The back section of the ship is probably the most interesting from a spacers point of view. The big rear engines come off a genuine generation ship. Granted we have 12 engines where those thing had about 60, so we don't have nearly the thrust, but they're still powerful enough to bulldoze through astronomic unit after astronomic unit at near light. They're powered by a fusion power plant that, according to my gran, came out of a scrapped Battleship. Thing is, there ain't no way this little cargo hauler had the cash to buy something like that fair and square. But seeing as it was my gran's gran's generation that got the damn thing, I doubt I'll ever know the truth of how they got it. Anyway, as far as power goes, that plant is more than sufficient for a vessel our size which is why we get to indulge in the crowning jewel our lovely lady. Her FTL drive.

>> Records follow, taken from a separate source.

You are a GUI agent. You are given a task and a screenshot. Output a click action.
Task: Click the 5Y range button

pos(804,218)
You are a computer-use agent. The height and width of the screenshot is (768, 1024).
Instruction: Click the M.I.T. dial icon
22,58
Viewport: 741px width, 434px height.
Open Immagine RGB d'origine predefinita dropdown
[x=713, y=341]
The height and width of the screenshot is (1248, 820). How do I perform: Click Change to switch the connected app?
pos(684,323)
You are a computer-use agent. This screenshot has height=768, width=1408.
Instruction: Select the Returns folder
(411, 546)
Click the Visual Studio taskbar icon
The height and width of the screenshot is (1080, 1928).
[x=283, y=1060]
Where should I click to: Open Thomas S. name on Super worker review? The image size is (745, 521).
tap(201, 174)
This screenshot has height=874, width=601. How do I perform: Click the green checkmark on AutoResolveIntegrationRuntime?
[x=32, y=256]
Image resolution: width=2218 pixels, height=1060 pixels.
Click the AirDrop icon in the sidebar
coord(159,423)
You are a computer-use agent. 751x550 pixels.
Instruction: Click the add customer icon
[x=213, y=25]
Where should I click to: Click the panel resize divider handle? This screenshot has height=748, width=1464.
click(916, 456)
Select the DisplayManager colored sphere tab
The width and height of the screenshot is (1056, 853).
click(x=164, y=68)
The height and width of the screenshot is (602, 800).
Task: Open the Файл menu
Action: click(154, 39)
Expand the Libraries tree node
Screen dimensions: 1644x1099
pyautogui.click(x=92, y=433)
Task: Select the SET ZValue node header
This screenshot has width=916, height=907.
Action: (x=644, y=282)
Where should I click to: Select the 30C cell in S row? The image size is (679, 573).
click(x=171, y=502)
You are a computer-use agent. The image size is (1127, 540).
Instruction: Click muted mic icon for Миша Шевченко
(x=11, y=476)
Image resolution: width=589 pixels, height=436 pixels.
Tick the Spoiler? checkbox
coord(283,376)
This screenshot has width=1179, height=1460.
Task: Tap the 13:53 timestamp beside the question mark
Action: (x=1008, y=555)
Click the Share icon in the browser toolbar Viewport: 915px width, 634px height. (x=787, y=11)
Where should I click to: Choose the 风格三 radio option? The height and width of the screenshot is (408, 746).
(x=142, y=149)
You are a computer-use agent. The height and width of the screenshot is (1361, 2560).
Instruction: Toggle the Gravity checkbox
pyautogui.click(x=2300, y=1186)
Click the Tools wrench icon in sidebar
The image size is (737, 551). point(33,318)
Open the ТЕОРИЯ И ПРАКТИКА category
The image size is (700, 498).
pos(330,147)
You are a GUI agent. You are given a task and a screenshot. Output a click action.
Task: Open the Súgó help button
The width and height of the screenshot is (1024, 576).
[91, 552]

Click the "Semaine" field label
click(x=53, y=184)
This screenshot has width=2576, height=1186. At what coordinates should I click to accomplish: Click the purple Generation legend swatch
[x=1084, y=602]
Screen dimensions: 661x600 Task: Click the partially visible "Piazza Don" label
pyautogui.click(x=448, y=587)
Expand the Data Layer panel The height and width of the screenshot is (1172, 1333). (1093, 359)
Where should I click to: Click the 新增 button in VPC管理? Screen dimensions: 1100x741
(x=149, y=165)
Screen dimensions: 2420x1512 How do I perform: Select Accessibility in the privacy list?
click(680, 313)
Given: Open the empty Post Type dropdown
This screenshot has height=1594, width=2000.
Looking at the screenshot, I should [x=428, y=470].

See most FTL vessels have a bare minimum drive for their mass cause their power plants can't handle anything else. This means they have to make short hops in and out of FTL which slows them down. Our FTL is for a vessel thrice The Porphyrogennete's mass and our power plant was for a Battleship well above that mass. So we can theoretically pull several months of FTL where most vessels our size can pull about 3 days. Now for safety reasons we've never been in FTL longer than 3 weeks but thats a huge advantage when you're working the big shipping lanes and want to beat other cargo haulers to market on high demand goods. Or need to outrun some pirates. Or the local naval picket. It's the pride and joy of our crew and our lady that FTL.

If you go on any other spacer vessel you'll hear similar stories. This bit came from that place and this from another. Bits of scrap, scuttled vessels, dead stations. A star ship, a real star ship, is a tapestry. That's why you'll hear spacers talk shit on corporate traders and their "virgin" vessels. Those big mass haulers that move a moon's worth of ice or ore at a time. Those ships are usually new from factory, one thing instead of several. Theyre hauling ore that will make their replacements when they inevitably burn out their power plants in a century. And then they get scuttled into a scrap yard or left to float in the nearest shoal zone and Spacers come in plasma cutters and loaders and tugs and we make them part of real star ships, weaving them into the tapestry that carries us across the stars.